■ SELECTED EXCERPT
For example, on the day itself, four soldiers — E, F, G and H — moved as a brick into one of the more concealed areas of the Bogside. By their own evidence they were responsible for at least half of the deaths that day. By the time of the Saville inquiry, soldiers E and G were dead, but F and H were not, were called and clearly reluctantly appeared. H was the soldier who had fired the most number of shots that day, including 19 he said he fired at a single window that did not shatter. But it was soldier F — who fired 13 rounds on the day — whose performance in 1972 and 2003 was most disturbing. It always seemed to me that if anyone was deserving of prosecution, then it was him.
F started lying from the moment the shooting stopped. Like every other soldier who had fired, F was immediately asked to give the Royal Military Police (RMP) his justification for, and direction of, each shot. So in the early hours of January 31 1972 F pointed on a map to a number of positions where he claimed to have fired at gunmen and nail-bombers. At no stage did he admit to firing at the rubble barricade where Michael Kelly had fallen, shot side-on in the abdomen. Yet while F was speaking to the RMP, at the nearby hospital a 7.62mm calibre bullet was being dug out of the spine of Michael Kelly’s body.

■ EXERCISE DATA
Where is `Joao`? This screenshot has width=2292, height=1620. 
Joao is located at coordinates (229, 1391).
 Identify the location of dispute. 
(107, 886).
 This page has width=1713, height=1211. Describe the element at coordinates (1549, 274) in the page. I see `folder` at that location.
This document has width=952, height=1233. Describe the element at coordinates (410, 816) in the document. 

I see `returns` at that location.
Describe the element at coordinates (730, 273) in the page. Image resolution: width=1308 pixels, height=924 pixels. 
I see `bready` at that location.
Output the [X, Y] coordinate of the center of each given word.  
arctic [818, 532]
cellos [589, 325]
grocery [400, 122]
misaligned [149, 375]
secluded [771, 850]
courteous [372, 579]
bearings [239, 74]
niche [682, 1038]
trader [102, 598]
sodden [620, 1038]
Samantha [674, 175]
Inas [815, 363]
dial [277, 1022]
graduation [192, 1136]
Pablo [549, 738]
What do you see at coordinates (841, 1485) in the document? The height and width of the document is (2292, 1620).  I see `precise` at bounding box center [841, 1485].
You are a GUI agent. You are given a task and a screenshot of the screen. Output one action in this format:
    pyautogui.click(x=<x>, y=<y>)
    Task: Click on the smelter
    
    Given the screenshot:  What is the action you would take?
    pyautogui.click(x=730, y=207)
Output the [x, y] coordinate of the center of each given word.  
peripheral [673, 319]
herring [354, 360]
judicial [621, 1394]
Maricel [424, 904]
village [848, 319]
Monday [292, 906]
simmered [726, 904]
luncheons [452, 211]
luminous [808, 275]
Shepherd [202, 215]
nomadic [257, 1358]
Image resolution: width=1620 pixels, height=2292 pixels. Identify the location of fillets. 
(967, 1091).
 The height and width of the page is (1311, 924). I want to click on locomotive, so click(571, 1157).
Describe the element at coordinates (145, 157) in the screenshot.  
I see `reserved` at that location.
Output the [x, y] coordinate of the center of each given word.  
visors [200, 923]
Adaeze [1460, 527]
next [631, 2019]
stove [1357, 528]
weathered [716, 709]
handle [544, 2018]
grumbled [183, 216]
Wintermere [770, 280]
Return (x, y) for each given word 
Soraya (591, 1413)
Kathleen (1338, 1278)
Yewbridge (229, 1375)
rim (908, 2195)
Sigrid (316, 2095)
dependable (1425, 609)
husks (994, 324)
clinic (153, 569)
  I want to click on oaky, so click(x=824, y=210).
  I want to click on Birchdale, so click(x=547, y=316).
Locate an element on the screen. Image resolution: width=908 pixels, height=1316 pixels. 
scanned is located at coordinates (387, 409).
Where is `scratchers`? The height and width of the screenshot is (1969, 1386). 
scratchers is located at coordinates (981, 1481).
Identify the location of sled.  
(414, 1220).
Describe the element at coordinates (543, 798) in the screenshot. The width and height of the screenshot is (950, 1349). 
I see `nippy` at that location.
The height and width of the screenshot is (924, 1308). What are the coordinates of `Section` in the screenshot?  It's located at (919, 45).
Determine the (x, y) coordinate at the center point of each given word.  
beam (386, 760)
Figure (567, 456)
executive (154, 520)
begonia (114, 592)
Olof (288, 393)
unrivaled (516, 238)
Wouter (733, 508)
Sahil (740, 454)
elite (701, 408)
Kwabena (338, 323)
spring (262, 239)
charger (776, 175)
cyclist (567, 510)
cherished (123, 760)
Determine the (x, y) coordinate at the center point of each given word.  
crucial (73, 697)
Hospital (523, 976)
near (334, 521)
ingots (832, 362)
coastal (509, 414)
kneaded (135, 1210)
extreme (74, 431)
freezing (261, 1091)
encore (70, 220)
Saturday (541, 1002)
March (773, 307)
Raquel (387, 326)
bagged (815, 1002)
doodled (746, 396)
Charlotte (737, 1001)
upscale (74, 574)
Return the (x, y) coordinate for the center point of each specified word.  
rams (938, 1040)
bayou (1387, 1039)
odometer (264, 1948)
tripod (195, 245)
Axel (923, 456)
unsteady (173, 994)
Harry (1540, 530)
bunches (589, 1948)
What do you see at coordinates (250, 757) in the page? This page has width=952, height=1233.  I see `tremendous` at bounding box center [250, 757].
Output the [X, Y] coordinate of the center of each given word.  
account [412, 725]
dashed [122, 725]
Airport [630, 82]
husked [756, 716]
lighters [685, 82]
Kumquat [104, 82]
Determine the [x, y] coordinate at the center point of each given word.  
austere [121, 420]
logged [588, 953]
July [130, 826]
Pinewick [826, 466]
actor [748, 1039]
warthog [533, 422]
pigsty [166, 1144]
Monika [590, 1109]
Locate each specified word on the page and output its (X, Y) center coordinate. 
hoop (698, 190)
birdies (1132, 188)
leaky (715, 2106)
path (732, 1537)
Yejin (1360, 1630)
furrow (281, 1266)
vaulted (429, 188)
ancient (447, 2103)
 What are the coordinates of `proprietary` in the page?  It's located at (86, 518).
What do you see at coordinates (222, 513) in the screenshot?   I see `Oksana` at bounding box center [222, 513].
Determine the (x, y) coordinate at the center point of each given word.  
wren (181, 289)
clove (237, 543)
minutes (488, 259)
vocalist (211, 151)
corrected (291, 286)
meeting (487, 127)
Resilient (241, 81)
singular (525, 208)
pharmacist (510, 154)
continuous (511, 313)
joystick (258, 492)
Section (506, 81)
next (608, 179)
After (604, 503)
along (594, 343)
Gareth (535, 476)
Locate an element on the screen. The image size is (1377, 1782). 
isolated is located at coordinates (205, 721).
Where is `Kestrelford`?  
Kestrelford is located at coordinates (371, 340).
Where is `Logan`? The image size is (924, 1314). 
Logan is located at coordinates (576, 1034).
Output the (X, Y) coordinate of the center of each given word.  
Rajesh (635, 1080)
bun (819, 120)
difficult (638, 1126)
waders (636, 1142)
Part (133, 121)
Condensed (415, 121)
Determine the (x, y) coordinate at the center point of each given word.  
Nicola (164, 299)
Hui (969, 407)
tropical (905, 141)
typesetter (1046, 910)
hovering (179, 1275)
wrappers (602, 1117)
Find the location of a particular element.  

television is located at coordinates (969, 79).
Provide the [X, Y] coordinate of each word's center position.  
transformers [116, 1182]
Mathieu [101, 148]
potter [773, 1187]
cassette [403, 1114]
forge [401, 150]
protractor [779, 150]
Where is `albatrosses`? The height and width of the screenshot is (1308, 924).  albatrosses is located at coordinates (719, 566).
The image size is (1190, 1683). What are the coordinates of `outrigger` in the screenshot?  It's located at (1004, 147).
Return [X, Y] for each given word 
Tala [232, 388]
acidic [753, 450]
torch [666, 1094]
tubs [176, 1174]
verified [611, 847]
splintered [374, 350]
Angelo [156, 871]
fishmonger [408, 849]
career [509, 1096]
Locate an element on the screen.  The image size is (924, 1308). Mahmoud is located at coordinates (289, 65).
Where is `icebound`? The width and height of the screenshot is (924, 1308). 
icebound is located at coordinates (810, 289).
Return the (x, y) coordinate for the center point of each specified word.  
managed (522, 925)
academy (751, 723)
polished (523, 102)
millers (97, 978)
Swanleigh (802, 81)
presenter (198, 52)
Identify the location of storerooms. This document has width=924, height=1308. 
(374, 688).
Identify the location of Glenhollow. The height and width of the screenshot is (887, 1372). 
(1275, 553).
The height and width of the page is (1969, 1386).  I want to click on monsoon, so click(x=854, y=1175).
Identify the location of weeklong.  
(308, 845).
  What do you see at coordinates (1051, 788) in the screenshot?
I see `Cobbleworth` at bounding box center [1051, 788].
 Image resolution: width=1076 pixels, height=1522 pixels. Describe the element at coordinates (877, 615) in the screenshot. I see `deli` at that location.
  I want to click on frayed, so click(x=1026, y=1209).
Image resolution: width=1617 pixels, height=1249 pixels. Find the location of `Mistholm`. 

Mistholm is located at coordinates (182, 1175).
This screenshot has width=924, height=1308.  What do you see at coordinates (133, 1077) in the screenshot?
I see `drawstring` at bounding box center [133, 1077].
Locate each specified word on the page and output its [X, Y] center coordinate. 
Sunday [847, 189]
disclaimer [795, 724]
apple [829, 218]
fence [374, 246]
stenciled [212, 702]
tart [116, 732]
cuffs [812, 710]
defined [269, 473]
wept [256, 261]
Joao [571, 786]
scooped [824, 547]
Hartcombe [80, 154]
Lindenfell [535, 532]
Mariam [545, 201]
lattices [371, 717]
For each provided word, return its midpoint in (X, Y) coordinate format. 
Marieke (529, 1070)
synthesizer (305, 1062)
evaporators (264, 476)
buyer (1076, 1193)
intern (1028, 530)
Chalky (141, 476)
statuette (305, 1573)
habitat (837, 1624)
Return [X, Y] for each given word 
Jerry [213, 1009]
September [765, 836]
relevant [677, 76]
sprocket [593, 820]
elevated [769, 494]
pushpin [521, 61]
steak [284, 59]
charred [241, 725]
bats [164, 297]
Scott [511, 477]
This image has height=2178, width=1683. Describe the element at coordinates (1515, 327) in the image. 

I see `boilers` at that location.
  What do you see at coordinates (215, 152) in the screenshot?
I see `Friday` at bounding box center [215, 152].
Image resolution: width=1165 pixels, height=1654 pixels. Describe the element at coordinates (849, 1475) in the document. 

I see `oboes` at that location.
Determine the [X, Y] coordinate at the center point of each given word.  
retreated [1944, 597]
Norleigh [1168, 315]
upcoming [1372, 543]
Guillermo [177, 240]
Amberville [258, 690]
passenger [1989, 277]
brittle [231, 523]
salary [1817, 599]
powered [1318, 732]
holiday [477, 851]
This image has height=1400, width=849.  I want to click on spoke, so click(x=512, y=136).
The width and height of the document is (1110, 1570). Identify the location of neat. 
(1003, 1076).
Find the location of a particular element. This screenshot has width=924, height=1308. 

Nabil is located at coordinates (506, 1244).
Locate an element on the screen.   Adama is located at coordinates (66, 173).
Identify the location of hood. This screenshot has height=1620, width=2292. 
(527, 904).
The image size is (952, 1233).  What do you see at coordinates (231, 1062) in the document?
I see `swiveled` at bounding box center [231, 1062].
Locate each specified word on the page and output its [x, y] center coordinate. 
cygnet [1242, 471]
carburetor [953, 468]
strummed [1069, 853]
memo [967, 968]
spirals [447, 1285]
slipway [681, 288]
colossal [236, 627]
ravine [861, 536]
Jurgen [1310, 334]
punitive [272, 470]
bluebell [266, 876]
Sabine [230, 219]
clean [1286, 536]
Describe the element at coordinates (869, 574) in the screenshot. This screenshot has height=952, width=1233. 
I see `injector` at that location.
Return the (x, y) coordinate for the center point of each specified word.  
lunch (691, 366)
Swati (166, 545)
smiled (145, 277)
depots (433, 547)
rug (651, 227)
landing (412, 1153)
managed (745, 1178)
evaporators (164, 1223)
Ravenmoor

■ PROBLEMS AND TASKS
a. Answer these questions from the excerpt on the Bogside soldiers:
(i) How many rounds did soldier F fire on the day?
(ii) How many shots did H say he fired at a single window?
(iii) What calibre of bullet was being removed from Michael Kelly's spine?
b. Which soldiers does the excerpt on the Bogside soldiers identify by a letter? List them all.
c. Summarize the excerpt on the Bogside soldiers in two sentences.
You won't need the material.

■ ANSWERS BELOW
a.
(i) 13 rounds
(ii) 19
(iii) 7.62mm

b. E, F, G, H

c. Four soldiers, E, F, G and H, moved as a brick into the Bogside and by their own evidence caused at least half of that day's deaths, with F, who fired 13 rounds, giving the most disturbing performance in 1972 and 2003. F lied to the Royal Military Police from the moment the shooting stopped, never admitting to firing at the rubble barricade where Michael Kelly fell, while a 7.62mm bullet was being dug out of Kelly's spine at the nearby hospital.